|
Nandipha Mntambo Ukungenisa (work in progress)
2007
Nandipha Mntambo graduated with a Master’s degree (with distinction) from the Michaelis School of Art in June 2007. In August/September she held her first solo show at Michael Stevenson, exhibiting her distinctive cowhide sculptures and a new series of photographic prints based on her installation Beginning of the Empire. The latter is currently included on Apartheid: The South African Mirror at the Centre de Cultura Contemporania de Barcelona (until 13 January 2008), travelling to Fundacion Bancaja, Valencia (5 February – 30 April). Mntambo’s latest works are the start of a long-term project around bullfighting, as well as the artist’s first foray into performance and video. Fascinated by the ritualised action, public spectacle and charged emotion of the bullfight, Mntambo describes the project as ‘the practice of my future’, a tentative ‘feeling out’ of the territory. The video, Ukungenisa (indicating the mental and physical preparation for a fight, and the opening of a path to allow something to happen), captures the artist literally rehearsing the steps of a bullfighter whom she filmed in Lisbon, juxtaposed with footage of the fight and the crowd of spectators. This attempt to take on the persona of the bullfighter represents a shift for Mntambo, whose previous work effectively invited the viewer to take her place, to step into the outline of her body as defined by the moulded cowhide. In the course of the project Mntambo envisages being trained as a bullfighter and staging her own fight in the abandoned Praça de Touros in Maputo, the arena where black Mozambicans once fought for the entertainment of the colonial Portuguese. To this end she has made herself a bullfighter’s jacket from her signature cowhide, a means to ‘interpret and take ownership of the tradition’. The title of this work, Inftombi mfana, means ‘tomboy’, or a girl taking on a male persona.

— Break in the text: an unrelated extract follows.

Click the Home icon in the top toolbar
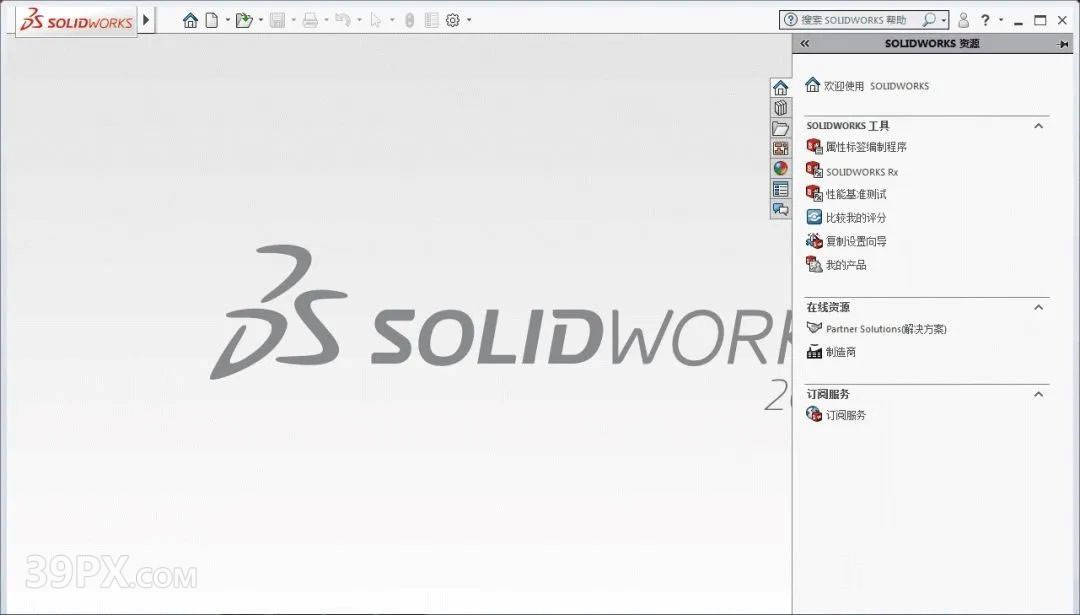This screenshot has height=615, width=1080. [190, 20]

The cows’ ears that form the rear of the jacket introduce the idea of an imaginary crowd bearing witness to her performance. Mntambo’s work has been selected for .za: giovane arte dal Sudafrica at the Palazzo delle Papesse in Siena, Italy (2 February – 4 May 2008); and Black Womanhood: Images, Icons, and Ideologies of the African Body at the Hood Museum, Dartmouth College, New Hampshire (27 March – 7 September 2008).